Return every record below exactly as written, omitting any pictures.

------------

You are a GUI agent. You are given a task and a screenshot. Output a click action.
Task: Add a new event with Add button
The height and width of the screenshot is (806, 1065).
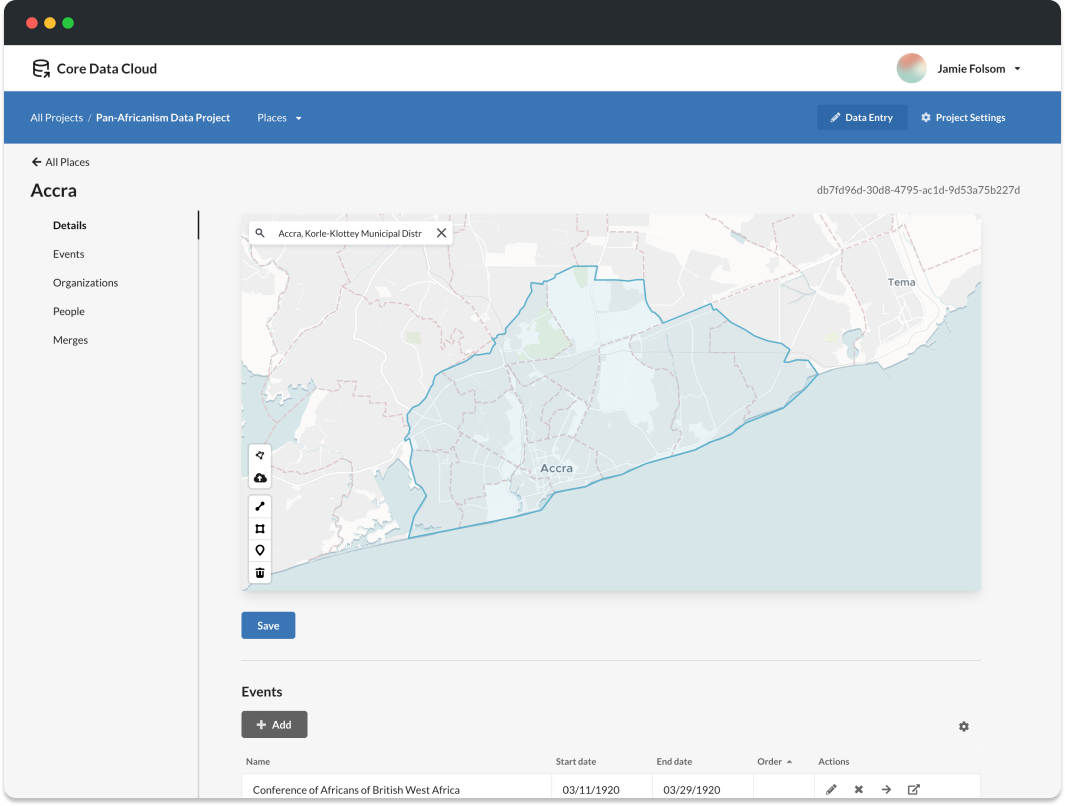(274, 725)
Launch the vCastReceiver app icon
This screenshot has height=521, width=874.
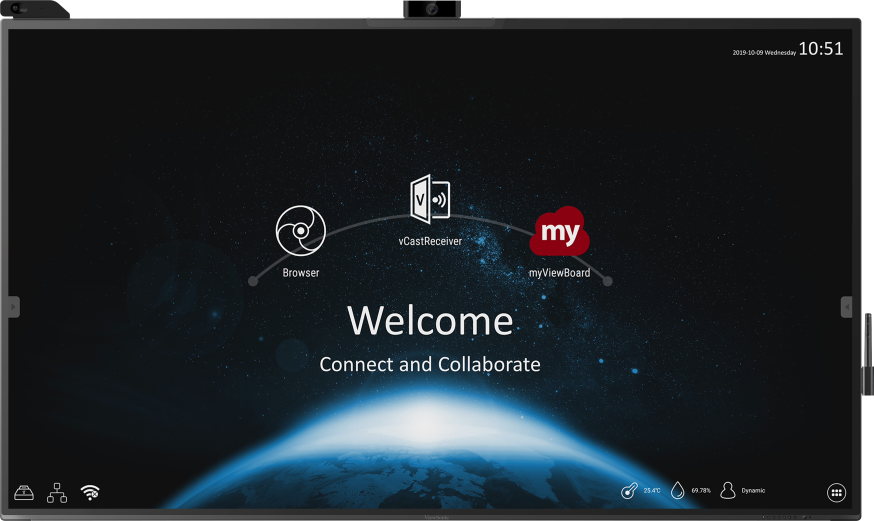tap(430, 199)
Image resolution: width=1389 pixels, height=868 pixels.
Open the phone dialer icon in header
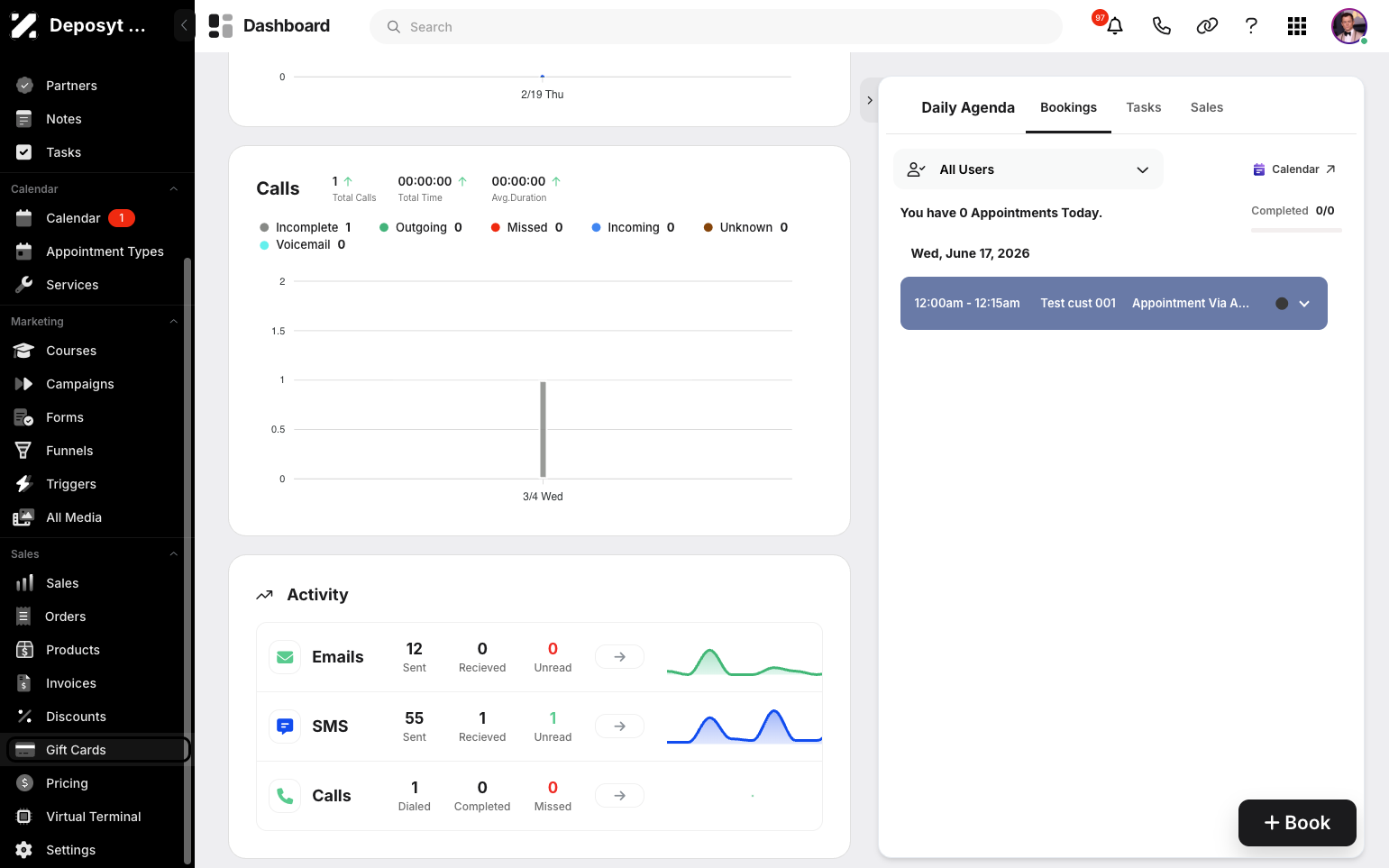coord(1161,26)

------------

§ Solved problem
You are a GUI agent. You are given a task and a screenshot. Output a click action.
Task: Add a new event with Add button
The height and width of the screenshot is (806, 1065).
(274, 725)
Launch the vCastReceiver app icon
This screenshot has height=521, width=874.
tap(430, 199)
Image resolution: width=1389 pixels, height=868 pixels.
Open the phone dialer icon in header
coord(1161,26)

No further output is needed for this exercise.